Children with this disorder are not visual. They have a wandering, searching look on their faces and are usually diagnosed at a young age.”
Gustavo Aguirre, Veterinary Ophthalmologist and Vision Scientist, University of Pennsylvania School of Veterinary Medicine
A nearly identical disease naturally occurs in dogs. In a new paper in the journal Molecular Therapy, Aguirre, Beltran, and colleagues at Penn and other institutions have demonstrated that a canine gene therapy can restore both normal structure and function to the retina’s cone photoreceptor cells, which, in LCA patients, otherwise fail to develop normally. Delivering a normal copy of either the canine or human version of the NPHP5 gene restored vision in treated dogs.
“What’s amazing is that you can take this disease in which cone cells have incompletely formed, and the therapy restores their function–they had no function whatsoever before–and recover their structure,” says Aguirre.
“That plasticity is incredible and gives us a lot of hope,” Beltran says.
LCA includes a wide range of inherited vision disorders characterized by blindness that strike in early childhood. The form of LCA associated with NPHP5 mutations is rare, affecting about 5,000 people worldwide. Known as a ciliopathy, it affects the cilia of cells of the retina. The cilia cells are antennalike structures on photoreceptor cells that translate the energy from light into visual signals.
In the NPHP5 disease, rod photoreceptor cells–those responsible for vision in low light–degenerate and progressively die early in the disease. Yet the cone photoreceptors, which enable color vision and, in the central retina, the perception of fine detail, while abnormal structurally, survive, albeit without function.
Aguirre and Beltran, together with colleagues and coauthors on the current work, Artur Cideciyan and Samuel Jacobson in Penn’s Perelman School of Medicine, have found success with gene therapy approaches to treating a variety of inherited vision disorders. Often, they have aimed to treat early in the course of a retinal disease, before photoreceptor cells have died or entirely degenerated. But the fact that cone cells persisted in this form of LCA led the researchers to consider whether a therapy that targeted cones could not just stop but reverse the course of the disease.
Testing this approach, the team delivered retinal injections of adeno-associated viral vectors, a platform for ferrying the normal version of the NPHP5 gene, into one eye of each of nine five-week-old dogs with the vision disorder. Known as gene augmentation therapy, the injection is used to supply a healthy gene in disorders where the causative mutation leads to a defective or absent protein.
To determine the effectiveness of the treatment, the researchers used a technique called electroretinography, which measures the electrical response of photoreceptor cells to a light stimulus, as well as optical coherence tomography, which allows for the noninvasive imaging of fine cross sections of the retina. Both means of evaluating the experimental therapy rendered encouraging results. In the dogs’ treated eyes, the outer segment of the cones regrew.
In addition, when the treated dogs were about six months old, their vision was tested using an obstacle-avoidance course. When their treated eye was blindfolded, they had difficulty at navigating; however, when that eye was uncovered, their ability to avoid obstacles was notably improved.

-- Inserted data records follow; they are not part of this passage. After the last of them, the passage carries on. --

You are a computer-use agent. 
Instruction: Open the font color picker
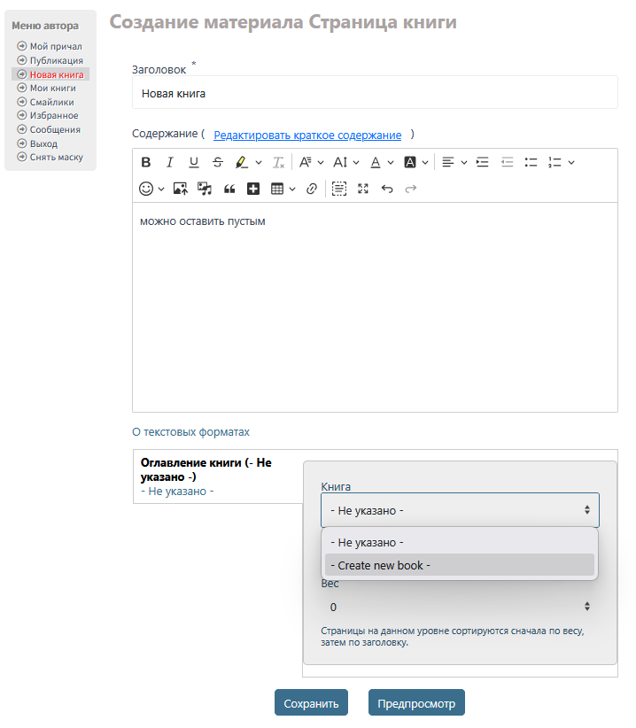pos(380,162)
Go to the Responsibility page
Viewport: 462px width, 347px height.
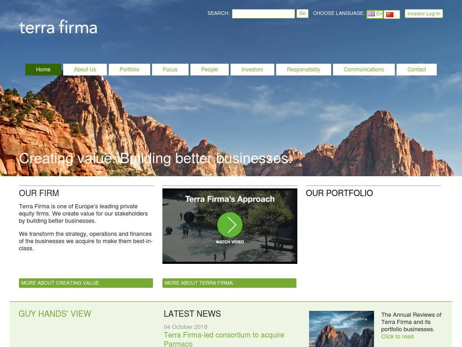(303, 70)
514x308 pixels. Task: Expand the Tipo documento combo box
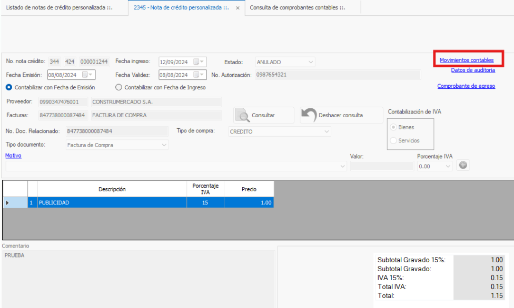164,145
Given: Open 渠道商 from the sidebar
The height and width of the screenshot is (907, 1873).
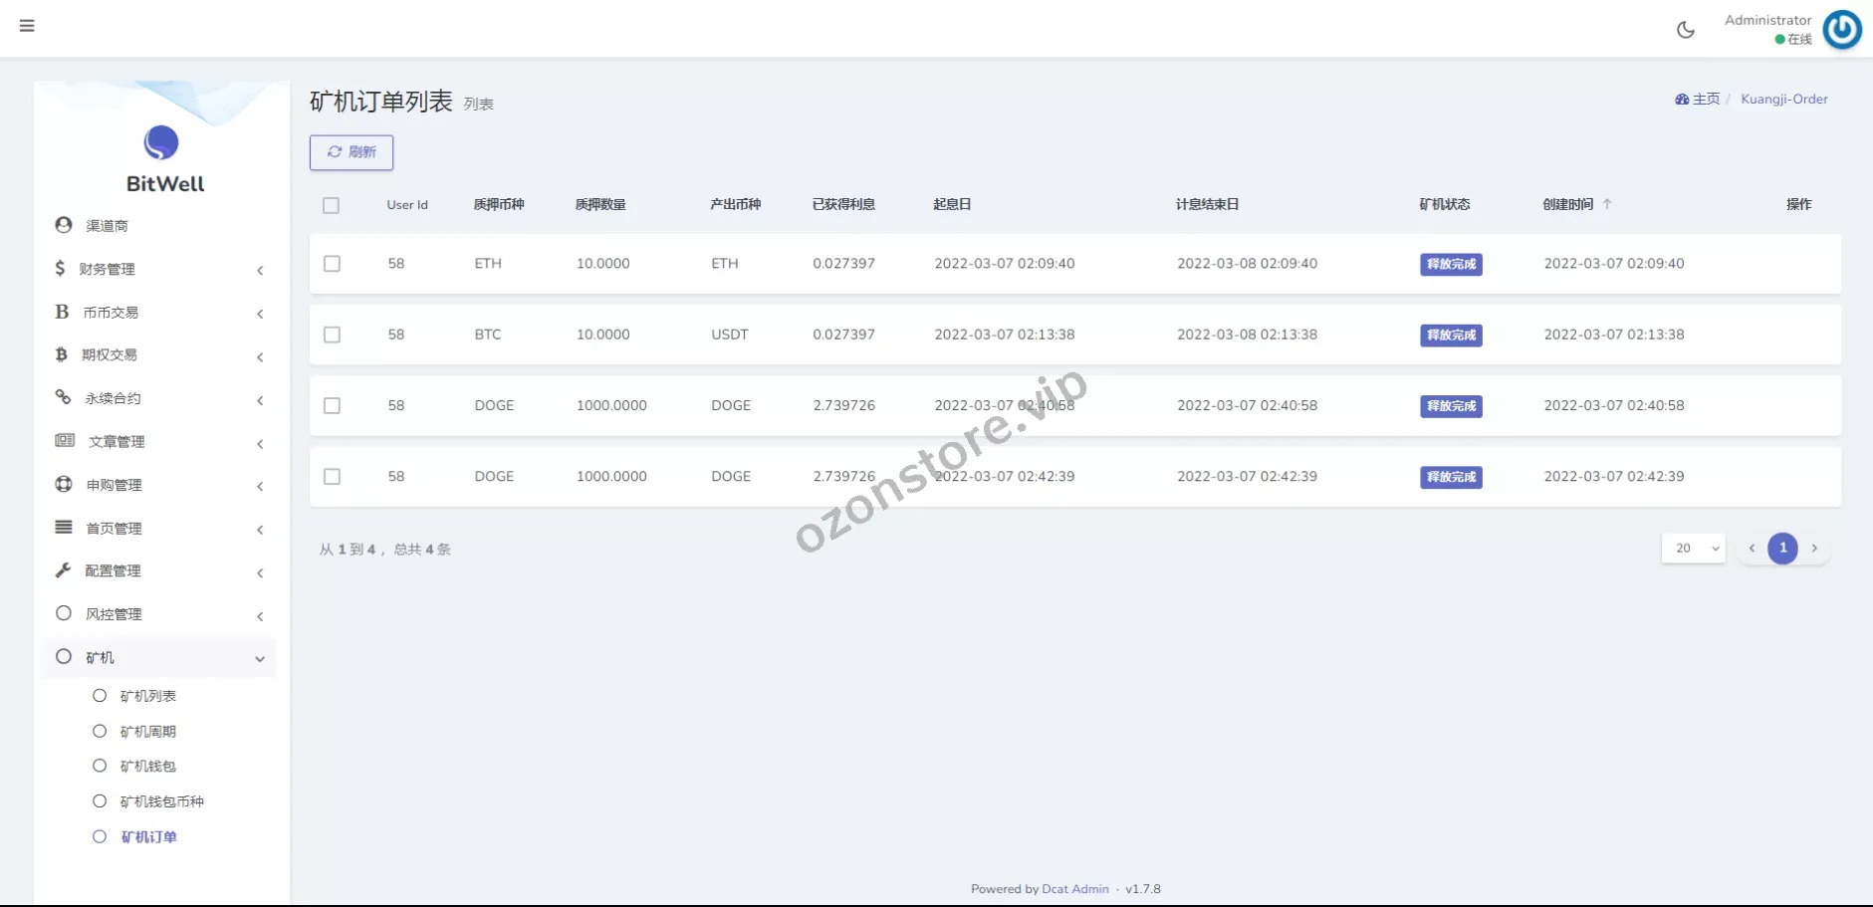Looking at the screenshot, I should click(107, 226).
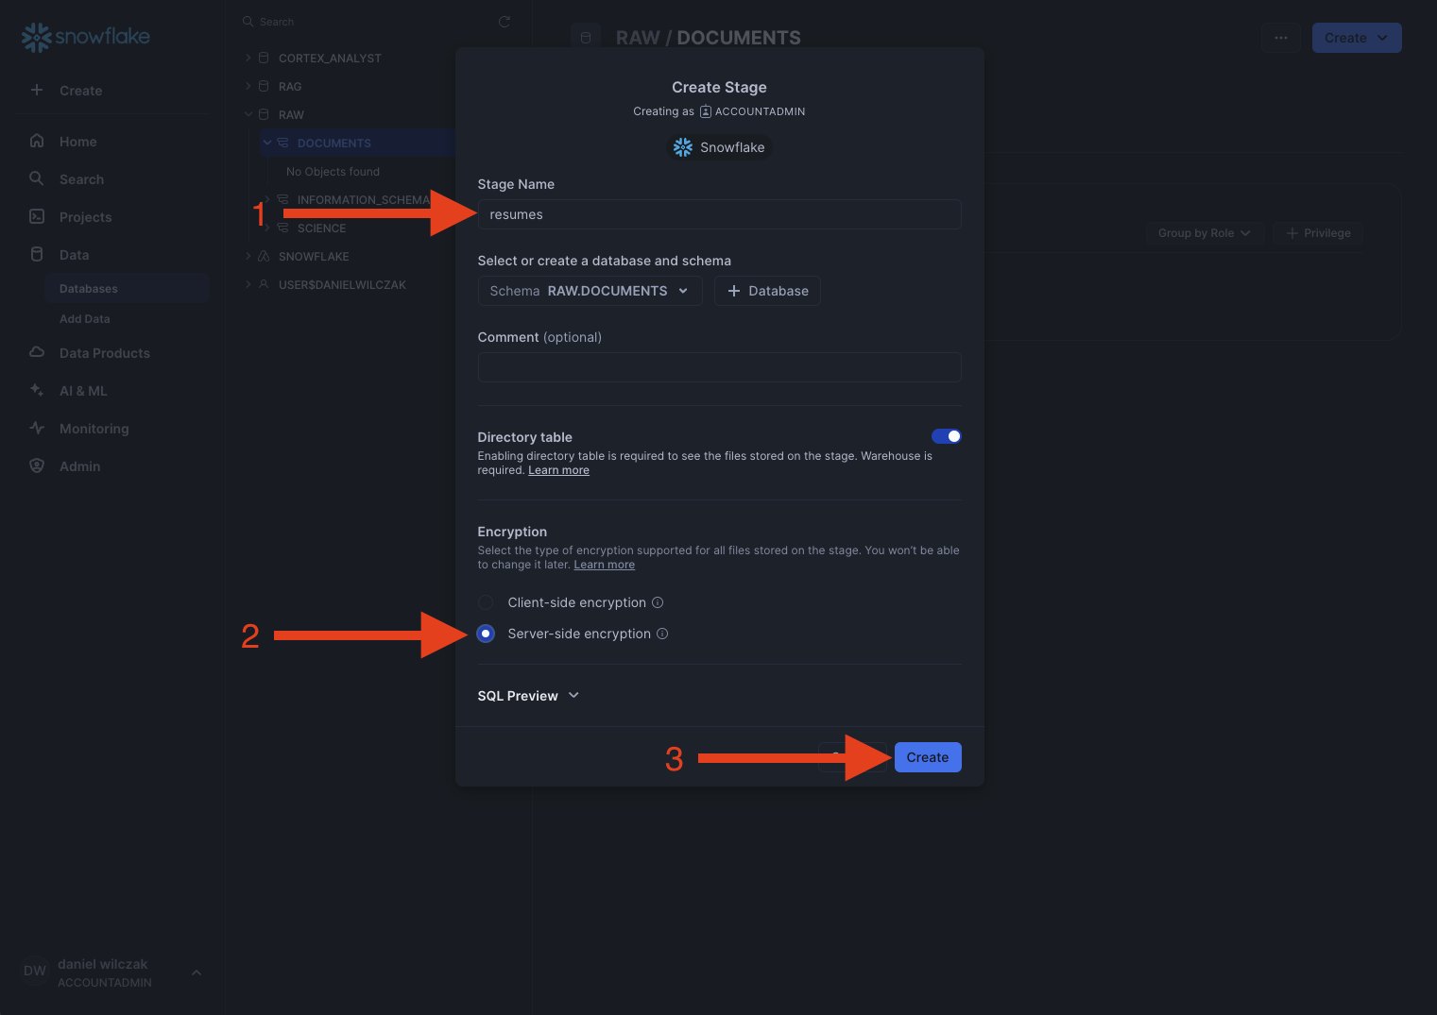Open Admin shield icon

click(37, 465)
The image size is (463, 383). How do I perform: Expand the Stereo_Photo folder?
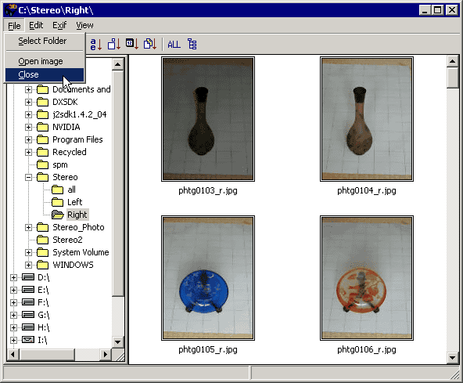[x=28, y=227]
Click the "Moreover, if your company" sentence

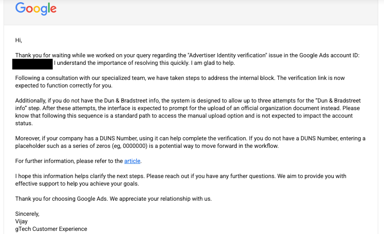(x=53, y=139)
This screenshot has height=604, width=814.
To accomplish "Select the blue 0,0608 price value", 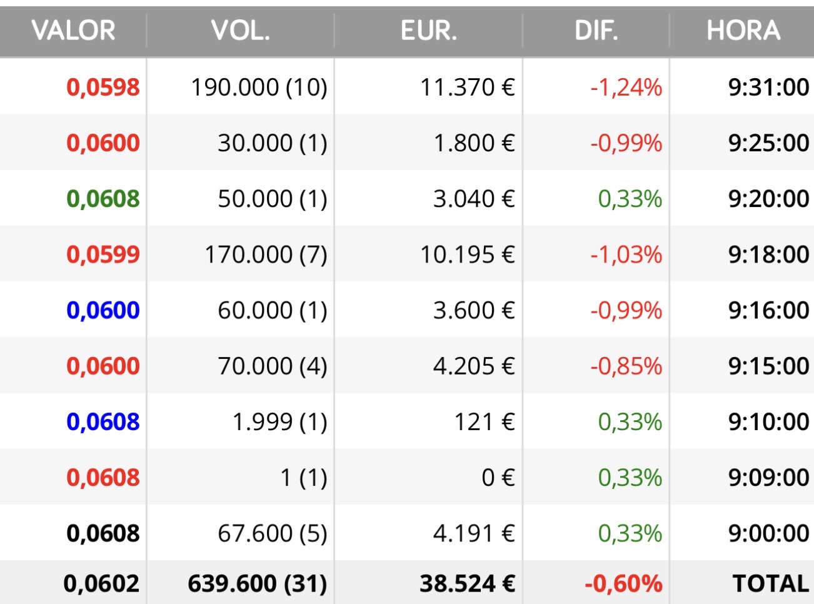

“What’s so appealing and so exciting here is that we’re not just stopping a disease process, we’re actually reverting a photoreceptor cell that is abnormal to become normal and function,” says Beltran. “This disease in dogs very closely parallels the disease in humans, in quite specific terms, so there’s a lot of support for the thought that a similar treatment approach could also help children.”
Ongoing studies suggest that the treatment may be effective even when delivered at later stages of disease. With further support, the researchers hope to move the research along the path to a clinical trial in people.